I want to return to the fact that we do have a world-class manufacturing sector. Again, I'll talk about my home state of Western Australia. Recently, Senator O'Sullivan and I visited a manufacturing engineering plant called Matrix, in Henderson in Western Australia. It is a part of the shipbuilding hub, but this company does not build ships or anything to do with ships. It actually builds components for the oil and gas sector—in particular, floats that effectively encase the drill pipes. Floats don't sound very high-tech, do they? But the technology that goes into the floats is quite remarkable. It's about producing hollow beads and then getting them in the right mix to get the exact buoyancy required to allow drilling to take place in thousands of metres of ocean depth. It's about the technology, the mathematics and the understanding that goes into developing and manufacturing these components and then sending them all around the world. These floatation devices are being used in the North Sea and other offshore drilling environments right around the world. I think that is a testament to Australia's ability to compete in the manufacturing sector, where we have good, strong competitive advantages.
We should not, in an economic sense, be picking winners. The government shouldn't be out there saying that we should be manufacturing X or Y or Z. That is only ever going to lead to disappointment and a weakening of the economy. What we should do is build on our strengths, and one of our key strengths is certainly in the mining and associated engineering and manufacturing sectors. We do a remarkable job in many of those areas. I visited drilling component makers in my home state of Western Australia. They are world-class, leading facilities that are building the components and the drill rigs that allow us to find the future natural resources that we will utilise over the next few generations.
Again, we shouldn't ever talk down mining. Mining makes a huge contribution to the wealth of this nation. It shouldn't ever be seen as a yesterday industry. It is an incredibly important part of our economy today and it will be a very, very important part of our economy going forward over the next generations. In fact, I think it is fair to describe it as the backbone of our national economy. To think about it in the way that the mining sector was thought about 20 or 30 years ago does a disservice to all of those great Australian men and women who are working in the mining sector and are utilising incredibly high-tech equipment and developing that equipment.
Woodside's advanced robotics facility in the middle of Perth, in Western Australia, is quite remarkable. It houses one of only eight robonauts—artificial humanoid robots—in the world, developed through the work of NASA. There is one on the International Space Station, seven in the United States of America and one in Perth—because Woodside have done such groundbreaking work in their remote operations. This is, in a very real sense, the science, technology and manufacturing of tomorrow.
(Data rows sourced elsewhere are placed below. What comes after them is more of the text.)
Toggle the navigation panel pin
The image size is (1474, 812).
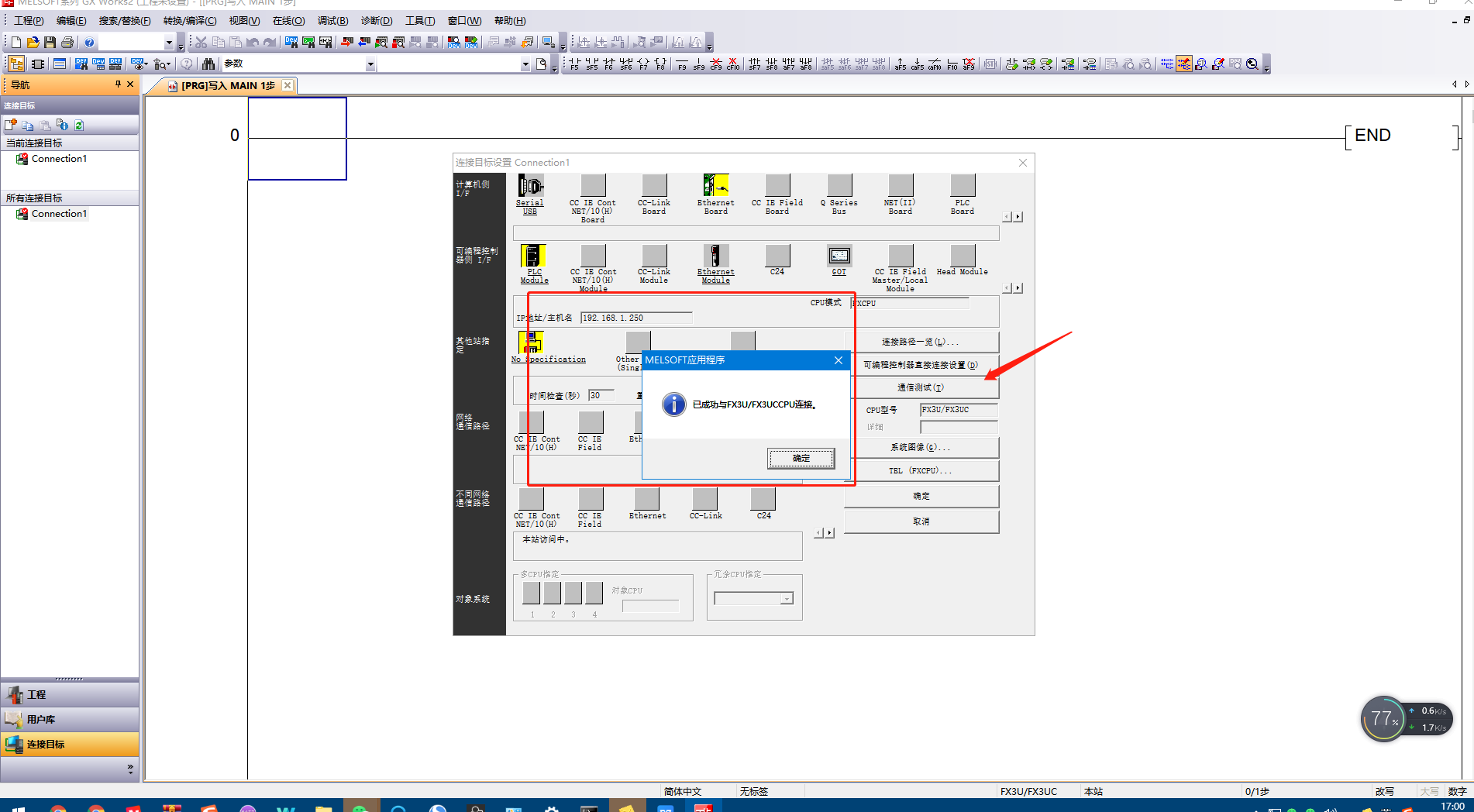pyautogui.click(x=118, y=84)
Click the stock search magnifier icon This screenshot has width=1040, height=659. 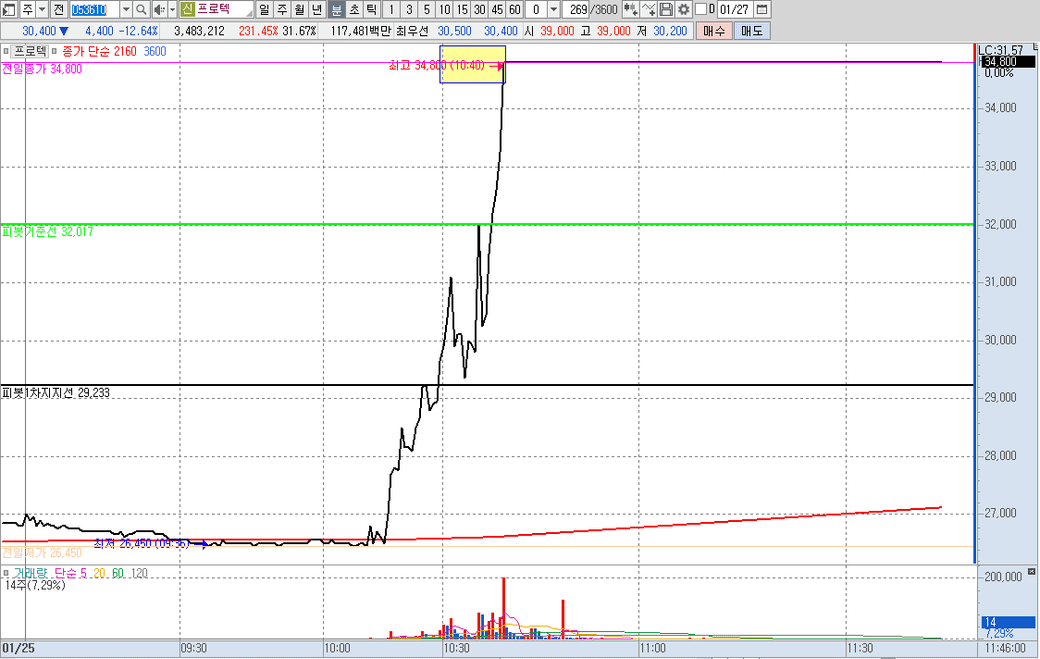142,9

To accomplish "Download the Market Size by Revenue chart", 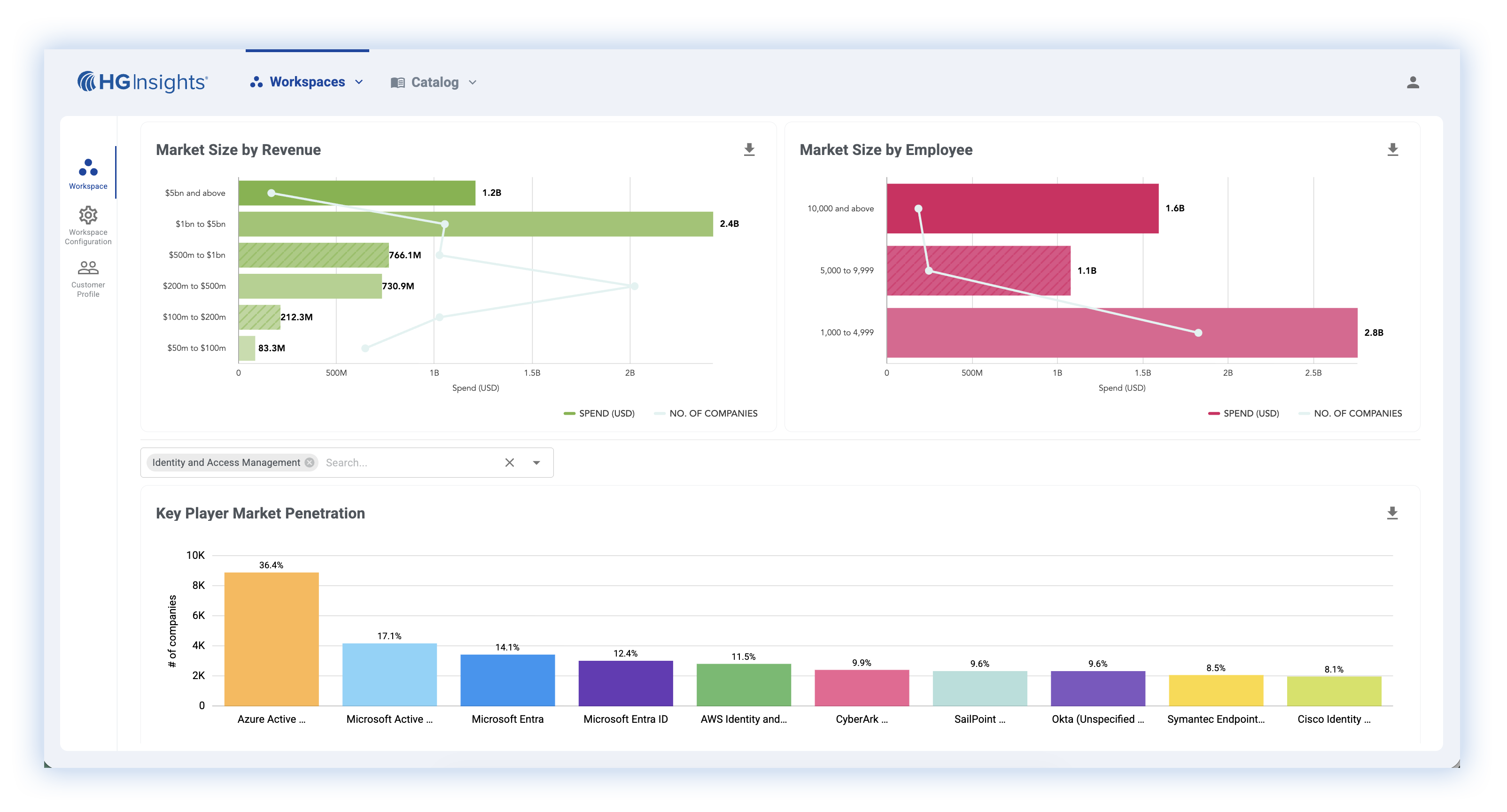I will pos(749,150).
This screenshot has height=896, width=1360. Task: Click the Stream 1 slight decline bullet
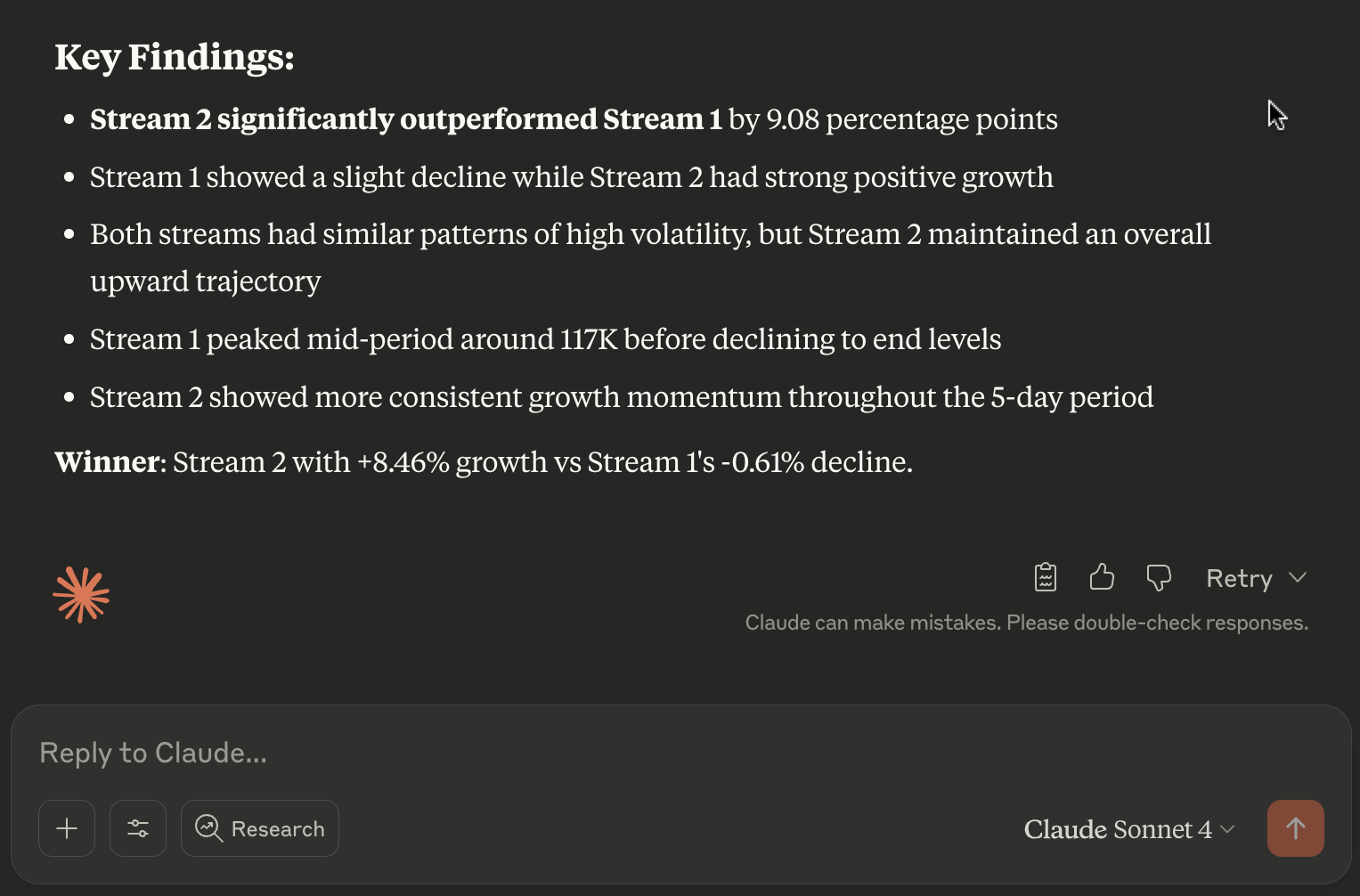571,177
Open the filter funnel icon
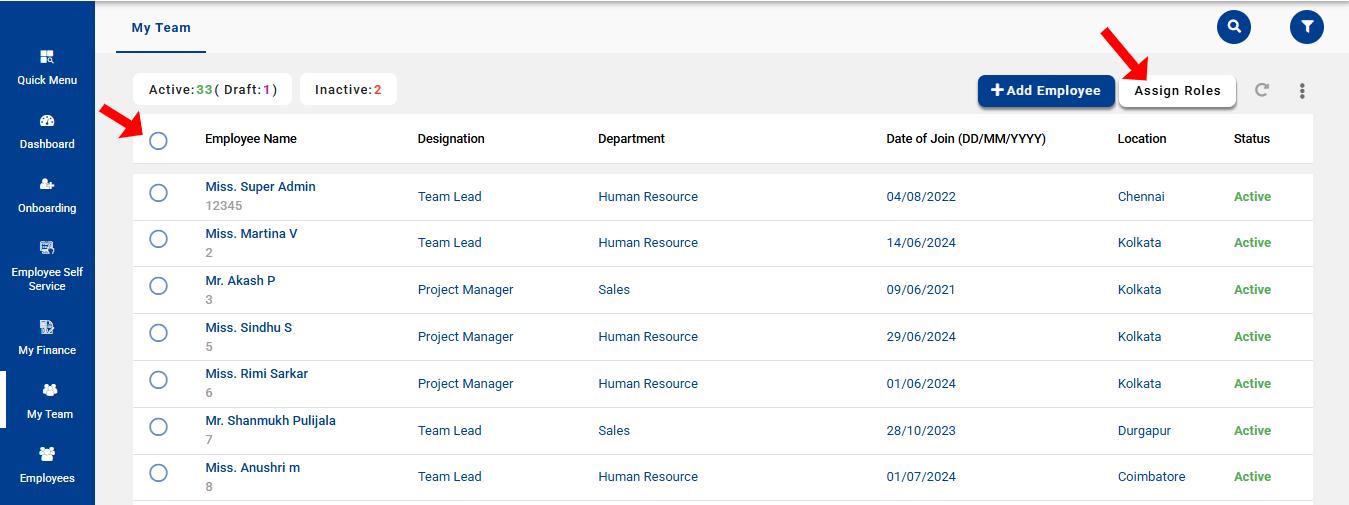Viewport: 1349px width, 505px height. 1306,27
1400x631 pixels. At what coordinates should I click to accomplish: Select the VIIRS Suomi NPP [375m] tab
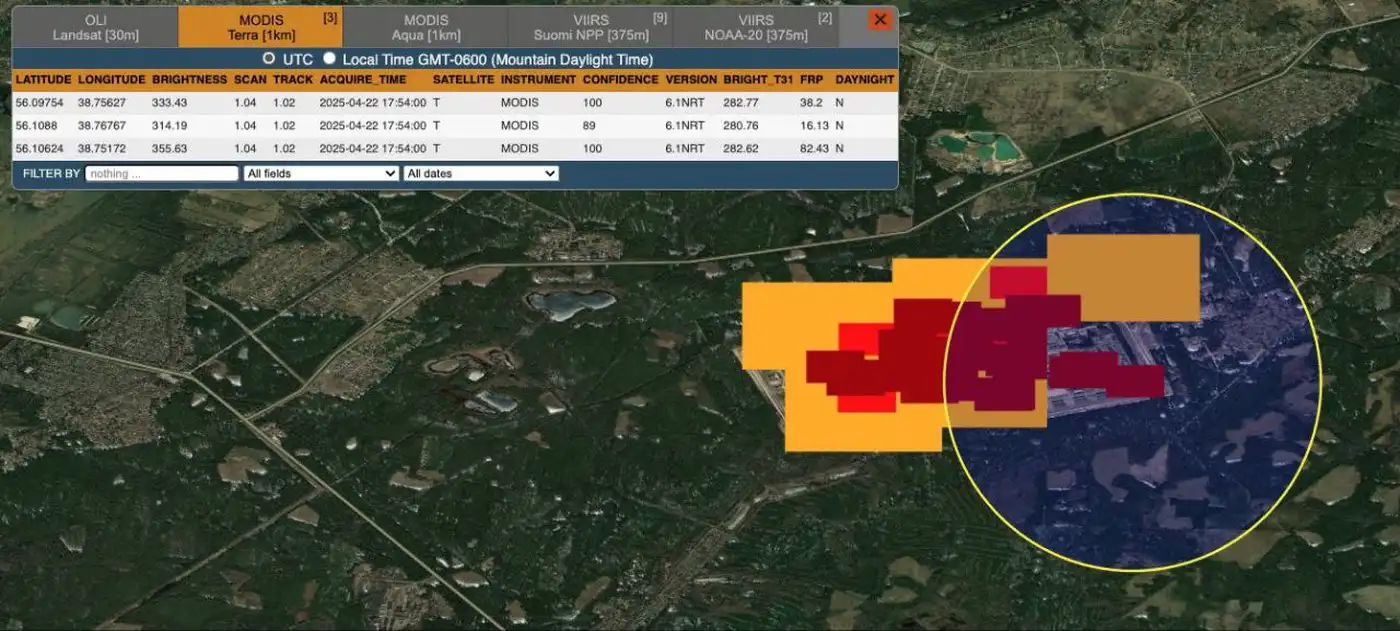[x=589, y=27]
We've seen remote equipment operations being pioneered in Western Australia which are now starting to make their way around the rest of the world, in an area which I think everyone in this place knows that I am very passionate about: agriculture. We've seen advances in Australia that are now being exported around the world. This is the manufacturing of tomorrow. It's the development of seeds and intellectual property that we can sell to our overseas markets.
Manufacturing has a proud record in Australia but it has a very, very proud future as well. It has a proud future by getting the economic fundamentals right, which is what this government has spent its time focused on.